Only 10 players make up the “Hartford Braillers” which is Connecticut’s only blind hockey team, but the players say the formation of the team is invaluable.

The team began in January 2017, and has grown since its inception.

Channel 3 learned that some of the players will try out for the National U.S. Blind Hockey Team this spring.

Once a week, the small team comes to practice the sport they love at the Newington Ice Arena.

Hartford Braillers forward, Keith Haley told Channel 3 Sports that each player on the team has some sort of visual impairment.

“I have glaucoma so I have peripheral loss,” said Haley.

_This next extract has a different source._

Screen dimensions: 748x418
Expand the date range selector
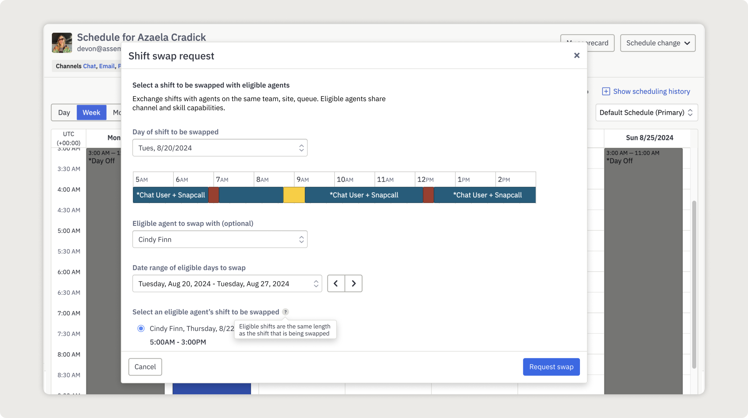point(227,283)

“I served 10 years in the Air Force, and two weeks after I was honorably discharged, I lost my eyesight in a work-related accident," said Jim Sadecki, a Braillers defender.

“We rate [vision impairment] B1 through B4. Your B1's and B2's have little or no vision, and they're generally your defenders, because your goalie and your defenders can kind of ‘stay at home,’” explained Haley.

“Whereas your B3 and B4, those are your more of visual impairment than totally blind, and those you want to be your forwards because they have to move the puck up and down the ice.”

Goalie Liz Bottner and Sadecki are completely blind. To play, they rely on the help of volunteers when getting around on the ice.

“I've done a lot of blind sports,” said Bottner, who described the search to finding ice hockey as a sport she enjoyed.

“Ice skating has been the one thing where you don't have to hold on to anybody. You can go fast. You can feel that cold air on your face.”

In watching the game, a spectator may not notice any differences in the game save for minor changes to the equipment, such as the pucks that allow players to rely on their other senses while playing.

“I'm more in tune with my hearing and it comes down to team communications,” said Bottner.

Keith Haley told Channel 3 Sports that he played hockey in high school and for a men’s league. In his early 20s, he said he noticed his vision started to deteriorate signaling to him that he needed to hang up his skates.

“Those skates stayed on the hook for about 20 years until recently when I heard about the blind hockey team and ‘I said listen, I don't care how old I am, I'm going to give this a shot,’” said Haley.

“That's what's great about anyone with a disability, you're only as disabled as you allow yourself to be.”

Each player shares a similar on the loss of vision regardless of the severity, but they agree that few things were as special as the feeling of stepping back out onto the ice.

“Freedom. It was truly freedom. Just the exhilaration,” said Hartford Braillers Defense, Jim Sadecki.

“The feeling of the cold air in your face. A blind person, especially totally blind, there's challenges of feeling that sense of speed and the wind in your face and hockey has given me that.”